- **ENUNCIADO DE LA TAREA**
Según el fragmento del texto sobre los impuestos a la gasolina en México, ¿a qué precio promedio por litro compra el gasolinero la gasolina Magna a Pemex?

- **FRAGMENTO DEL TEXTO**
Pensemos en el caso de México: a una persona, por el hecho de trabajar y generar riqueza, el gobierno le cobra el Impuesto Sobre la Renta (ISR). Ahí tenemos una primera tributación directa que grava el ingreso. Posteriormente, con el ingreso disponible —lo que queda tras pagar impuestos—, esa misma persona acude a comprar los bienes y servicios que necesita para subsistir, donde se le aplica el Impuesto al Valor Agregado (IVA) del 16%. Esta es ya una segunda tributación a cargo del mismo ingreso original. Esta duplicidad, por sí misma, debería ser inaceptable.

Sin embargo, el problema escala. La doble tributación puede llegar a ser un caso excepcional frente a situaciones de triple, cuádruple y hasta quíntuple tributación. Lo más grave es que, en ocasiones, se cobran impuestos sobre impuestos ya cobrados. El caso de las gasolinas en México es una muestra increíble de la voracidad de los recaudadores y de los gobernantes.

Para entender este abuso, observemos cómo se integra el precio de la gasolina Magna. El gasolinero compra el producto a su proveedor (Pemex) a un precio promedio de 11.30 pesos por litro. Inmediatamente, a esa cifra se le suma el Impuesto Especial sobre Producción y Servicios (IEPS), que es de 6.70 pesos. La suma de ambos conceptos nos da un total de 18.00 pesos.

El exceso ocurre en el siguiente paso: el IVA del 16% no se calcula sobre el precio del combustible, sino sobre esos 18.00 pesos que ya incluyen los 6.70 pesos del IEPS. Es decir, se está calculando un impuesto sobre otro impuesto ya cobrado. Si el IVA se aplicara únicamente al precio que el gasolinero paga a Pemex, este sería de 1.81 pesos por litro. Pero, al calcularlo sobre la base que ya incluye el IEPS, el IVA aumenta a 2.88 pesos, un incremento del 59.12%.

Esto es un abuso sistemático que podríamos llamar «tributación a la enésima potencia». En total, aproximadamente el 44% del precio que pagamos por la gasolina son impuestos. Y este no es el único ejemplo; lo mismo sucede con los productos importados. ¿Qué hay que hacer ante este escenario? El primer paso es la conciencia ciudadana y la transparencia. Por ley, cada bomba en las gasolinerías debería mostrar el desglose exacto de lo que se paga al proveedor y lo que se lleva el gobierno, detallando cómo se calculan esos montos. Cobrar impuestos sobre impuestos es un exceso que debería estar prohibido constitucionalmente. Lamentablemente, dada la voracidad de nuestros gobernantes, se ve como una meta difícil de alcanzar.

- **ÍTEMS MOSTRADOS**
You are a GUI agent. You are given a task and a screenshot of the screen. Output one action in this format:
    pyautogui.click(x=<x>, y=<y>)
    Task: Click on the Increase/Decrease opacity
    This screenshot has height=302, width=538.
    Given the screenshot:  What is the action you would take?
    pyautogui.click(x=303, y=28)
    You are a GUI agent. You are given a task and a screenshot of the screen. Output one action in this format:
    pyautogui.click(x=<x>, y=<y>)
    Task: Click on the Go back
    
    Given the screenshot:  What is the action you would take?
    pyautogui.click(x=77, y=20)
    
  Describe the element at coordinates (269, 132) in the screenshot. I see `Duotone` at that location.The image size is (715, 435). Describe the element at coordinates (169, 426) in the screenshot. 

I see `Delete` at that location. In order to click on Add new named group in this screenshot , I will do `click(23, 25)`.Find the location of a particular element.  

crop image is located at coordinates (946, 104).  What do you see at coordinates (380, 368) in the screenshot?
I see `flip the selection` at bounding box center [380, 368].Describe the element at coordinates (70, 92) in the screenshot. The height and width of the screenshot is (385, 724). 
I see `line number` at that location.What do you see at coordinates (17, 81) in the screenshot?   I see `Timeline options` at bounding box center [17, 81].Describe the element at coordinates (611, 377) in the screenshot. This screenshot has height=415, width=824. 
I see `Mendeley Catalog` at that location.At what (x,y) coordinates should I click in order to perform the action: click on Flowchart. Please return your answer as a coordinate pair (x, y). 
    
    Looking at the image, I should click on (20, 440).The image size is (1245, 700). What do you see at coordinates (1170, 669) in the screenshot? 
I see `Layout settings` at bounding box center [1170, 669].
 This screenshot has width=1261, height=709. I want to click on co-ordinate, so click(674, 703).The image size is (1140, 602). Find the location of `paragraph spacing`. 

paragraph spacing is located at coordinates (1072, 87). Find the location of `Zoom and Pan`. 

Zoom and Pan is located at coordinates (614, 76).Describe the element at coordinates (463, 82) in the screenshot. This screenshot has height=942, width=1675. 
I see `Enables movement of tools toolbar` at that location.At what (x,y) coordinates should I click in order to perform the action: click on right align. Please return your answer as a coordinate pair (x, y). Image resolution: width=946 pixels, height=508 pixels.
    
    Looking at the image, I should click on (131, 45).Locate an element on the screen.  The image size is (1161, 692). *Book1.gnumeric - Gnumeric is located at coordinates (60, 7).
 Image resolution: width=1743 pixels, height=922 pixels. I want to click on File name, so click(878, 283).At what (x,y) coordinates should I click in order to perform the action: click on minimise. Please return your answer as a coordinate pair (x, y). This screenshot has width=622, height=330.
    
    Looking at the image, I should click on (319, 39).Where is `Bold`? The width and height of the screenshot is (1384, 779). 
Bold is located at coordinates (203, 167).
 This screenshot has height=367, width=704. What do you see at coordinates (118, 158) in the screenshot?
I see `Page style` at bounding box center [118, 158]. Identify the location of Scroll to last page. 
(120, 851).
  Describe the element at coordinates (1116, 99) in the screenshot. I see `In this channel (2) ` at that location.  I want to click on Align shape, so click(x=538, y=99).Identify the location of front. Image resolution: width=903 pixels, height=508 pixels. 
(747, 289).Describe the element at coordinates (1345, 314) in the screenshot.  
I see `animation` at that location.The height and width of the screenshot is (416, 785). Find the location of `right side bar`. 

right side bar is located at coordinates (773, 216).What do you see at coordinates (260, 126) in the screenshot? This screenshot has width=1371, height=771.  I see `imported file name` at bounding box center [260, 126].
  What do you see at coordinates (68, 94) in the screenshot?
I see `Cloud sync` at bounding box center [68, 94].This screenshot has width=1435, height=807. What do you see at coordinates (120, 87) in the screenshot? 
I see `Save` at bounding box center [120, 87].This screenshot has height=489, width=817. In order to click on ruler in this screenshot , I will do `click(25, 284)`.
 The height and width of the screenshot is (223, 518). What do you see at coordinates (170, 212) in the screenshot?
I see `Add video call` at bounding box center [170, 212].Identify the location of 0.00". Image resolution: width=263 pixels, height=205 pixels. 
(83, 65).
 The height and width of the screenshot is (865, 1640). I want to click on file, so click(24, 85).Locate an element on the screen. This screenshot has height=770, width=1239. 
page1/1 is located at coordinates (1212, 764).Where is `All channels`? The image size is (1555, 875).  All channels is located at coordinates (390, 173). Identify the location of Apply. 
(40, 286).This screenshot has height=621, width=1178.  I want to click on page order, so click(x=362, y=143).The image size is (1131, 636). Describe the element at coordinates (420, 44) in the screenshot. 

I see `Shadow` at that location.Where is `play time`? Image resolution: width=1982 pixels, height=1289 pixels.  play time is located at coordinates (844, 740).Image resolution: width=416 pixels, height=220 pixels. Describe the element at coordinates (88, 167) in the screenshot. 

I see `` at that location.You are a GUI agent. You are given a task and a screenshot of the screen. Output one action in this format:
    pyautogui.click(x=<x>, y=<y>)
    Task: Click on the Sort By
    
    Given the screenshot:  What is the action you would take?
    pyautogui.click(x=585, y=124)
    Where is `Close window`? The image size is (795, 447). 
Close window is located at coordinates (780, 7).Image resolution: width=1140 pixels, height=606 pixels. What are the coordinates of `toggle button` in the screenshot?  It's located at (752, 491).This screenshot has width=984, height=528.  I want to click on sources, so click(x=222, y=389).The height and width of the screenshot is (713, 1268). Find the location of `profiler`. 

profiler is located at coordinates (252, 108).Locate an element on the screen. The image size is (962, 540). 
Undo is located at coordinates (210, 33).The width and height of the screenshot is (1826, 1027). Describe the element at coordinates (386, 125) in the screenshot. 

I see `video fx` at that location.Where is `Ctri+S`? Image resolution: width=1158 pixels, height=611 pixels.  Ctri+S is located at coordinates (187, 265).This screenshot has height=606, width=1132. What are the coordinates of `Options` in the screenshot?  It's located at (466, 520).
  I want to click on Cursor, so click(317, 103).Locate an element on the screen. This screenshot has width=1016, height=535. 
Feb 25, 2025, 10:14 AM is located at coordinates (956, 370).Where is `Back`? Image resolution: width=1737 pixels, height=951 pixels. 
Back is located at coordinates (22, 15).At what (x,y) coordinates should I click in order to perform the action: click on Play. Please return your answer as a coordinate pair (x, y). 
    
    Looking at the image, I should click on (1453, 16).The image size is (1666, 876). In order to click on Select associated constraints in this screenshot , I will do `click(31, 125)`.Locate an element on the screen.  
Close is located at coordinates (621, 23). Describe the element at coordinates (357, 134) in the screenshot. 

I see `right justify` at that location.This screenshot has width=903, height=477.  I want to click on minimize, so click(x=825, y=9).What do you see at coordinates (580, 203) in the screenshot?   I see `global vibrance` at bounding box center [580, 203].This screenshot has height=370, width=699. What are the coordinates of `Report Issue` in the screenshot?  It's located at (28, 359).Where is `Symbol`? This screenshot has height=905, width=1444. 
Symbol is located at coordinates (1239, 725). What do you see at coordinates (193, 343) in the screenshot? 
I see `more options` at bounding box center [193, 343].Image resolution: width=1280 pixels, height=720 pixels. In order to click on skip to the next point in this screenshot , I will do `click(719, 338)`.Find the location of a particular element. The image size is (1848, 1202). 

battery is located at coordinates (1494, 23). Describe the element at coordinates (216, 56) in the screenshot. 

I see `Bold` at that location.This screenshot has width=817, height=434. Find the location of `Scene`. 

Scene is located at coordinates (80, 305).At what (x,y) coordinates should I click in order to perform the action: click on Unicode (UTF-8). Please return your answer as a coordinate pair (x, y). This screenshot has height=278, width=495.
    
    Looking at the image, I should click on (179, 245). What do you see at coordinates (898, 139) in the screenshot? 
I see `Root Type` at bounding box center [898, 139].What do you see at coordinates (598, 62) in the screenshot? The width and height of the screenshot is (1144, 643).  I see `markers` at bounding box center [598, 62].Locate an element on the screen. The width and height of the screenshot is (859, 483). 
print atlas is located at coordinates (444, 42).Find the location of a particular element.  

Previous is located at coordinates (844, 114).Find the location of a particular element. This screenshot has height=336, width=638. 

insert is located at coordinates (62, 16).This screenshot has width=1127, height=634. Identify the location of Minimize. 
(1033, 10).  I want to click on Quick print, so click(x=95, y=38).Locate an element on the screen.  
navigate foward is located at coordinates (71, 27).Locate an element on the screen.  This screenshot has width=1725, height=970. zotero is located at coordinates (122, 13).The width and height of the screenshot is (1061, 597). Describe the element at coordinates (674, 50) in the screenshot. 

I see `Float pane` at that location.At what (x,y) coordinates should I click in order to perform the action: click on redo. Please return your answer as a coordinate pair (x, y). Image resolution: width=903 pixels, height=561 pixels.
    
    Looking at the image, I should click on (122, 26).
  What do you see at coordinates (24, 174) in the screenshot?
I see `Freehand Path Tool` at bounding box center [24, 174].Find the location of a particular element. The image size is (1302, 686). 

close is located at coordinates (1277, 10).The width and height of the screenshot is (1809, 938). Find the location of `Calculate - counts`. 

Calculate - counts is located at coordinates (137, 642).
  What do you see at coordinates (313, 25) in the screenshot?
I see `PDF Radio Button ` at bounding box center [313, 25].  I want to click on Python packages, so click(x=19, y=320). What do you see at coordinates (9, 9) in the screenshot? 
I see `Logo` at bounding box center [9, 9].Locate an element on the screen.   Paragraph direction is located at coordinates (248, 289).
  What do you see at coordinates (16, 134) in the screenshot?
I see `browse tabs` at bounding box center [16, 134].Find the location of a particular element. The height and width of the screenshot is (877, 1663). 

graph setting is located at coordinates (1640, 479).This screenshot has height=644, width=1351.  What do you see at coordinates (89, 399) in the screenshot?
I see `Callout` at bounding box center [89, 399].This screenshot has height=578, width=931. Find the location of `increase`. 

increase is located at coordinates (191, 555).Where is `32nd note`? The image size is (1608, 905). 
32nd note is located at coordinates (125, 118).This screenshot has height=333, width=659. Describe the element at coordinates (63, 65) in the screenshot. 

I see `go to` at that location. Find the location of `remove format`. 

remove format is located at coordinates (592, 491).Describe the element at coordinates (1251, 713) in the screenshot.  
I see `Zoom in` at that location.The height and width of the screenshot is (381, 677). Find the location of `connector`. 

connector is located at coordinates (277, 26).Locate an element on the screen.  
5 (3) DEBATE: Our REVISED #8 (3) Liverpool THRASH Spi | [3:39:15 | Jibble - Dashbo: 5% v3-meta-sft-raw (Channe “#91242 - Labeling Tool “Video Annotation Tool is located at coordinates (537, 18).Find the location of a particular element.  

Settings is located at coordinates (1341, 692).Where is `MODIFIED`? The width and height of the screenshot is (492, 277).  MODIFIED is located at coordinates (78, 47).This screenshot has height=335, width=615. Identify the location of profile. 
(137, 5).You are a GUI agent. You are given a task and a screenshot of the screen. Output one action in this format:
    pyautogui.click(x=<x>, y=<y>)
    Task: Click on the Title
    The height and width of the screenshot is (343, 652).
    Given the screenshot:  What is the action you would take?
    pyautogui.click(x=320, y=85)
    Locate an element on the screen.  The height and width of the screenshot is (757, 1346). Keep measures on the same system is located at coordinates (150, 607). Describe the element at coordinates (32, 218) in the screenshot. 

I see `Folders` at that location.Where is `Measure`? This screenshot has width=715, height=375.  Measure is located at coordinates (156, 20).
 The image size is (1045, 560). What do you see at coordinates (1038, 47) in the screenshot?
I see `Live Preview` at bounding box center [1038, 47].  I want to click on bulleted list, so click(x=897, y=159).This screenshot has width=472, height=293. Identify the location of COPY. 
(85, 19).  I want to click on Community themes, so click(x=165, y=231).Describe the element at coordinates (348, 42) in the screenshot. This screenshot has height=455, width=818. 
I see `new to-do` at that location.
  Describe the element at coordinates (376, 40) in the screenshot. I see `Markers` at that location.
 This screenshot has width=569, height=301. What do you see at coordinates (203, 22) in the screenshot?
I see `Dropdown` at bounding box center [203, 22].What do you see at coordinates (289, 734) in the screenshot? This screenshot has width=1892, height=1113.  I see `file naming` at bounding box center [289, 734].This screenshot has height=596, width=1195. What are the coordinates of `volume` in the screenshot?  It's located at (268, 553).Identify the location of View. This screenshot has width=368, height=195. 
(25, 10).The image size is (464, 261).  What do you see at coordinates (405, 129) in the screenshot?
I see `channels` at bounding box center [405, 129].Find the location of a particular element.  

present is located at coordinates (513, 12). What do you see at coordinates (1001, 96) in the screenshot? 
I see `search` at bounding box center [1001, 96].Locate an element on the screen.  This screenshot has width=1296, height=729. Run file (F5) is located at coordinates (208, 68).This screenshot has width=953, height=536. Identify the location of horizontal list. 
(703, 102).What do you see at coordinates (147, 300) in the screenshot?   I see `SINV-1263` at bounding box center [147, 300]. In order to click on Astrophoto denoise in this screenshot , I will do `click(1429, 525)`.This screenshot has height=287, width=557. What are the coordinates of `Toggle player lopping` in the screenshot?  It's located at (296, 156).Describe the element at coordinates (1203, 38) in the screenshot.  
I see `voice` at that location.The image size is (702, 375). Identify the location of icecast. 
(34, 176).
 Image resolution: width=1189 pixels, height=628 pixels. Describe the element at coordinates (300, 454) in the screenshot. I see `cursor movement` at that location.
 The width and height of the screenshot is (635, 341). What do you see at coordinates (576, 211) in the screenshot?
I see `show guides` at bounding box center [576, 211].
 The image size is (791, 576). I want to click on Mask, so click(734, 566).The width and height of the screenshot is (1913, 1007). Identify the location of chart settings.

- **RESPUESTA ESCRITA**
A 11.30 pesos por litro.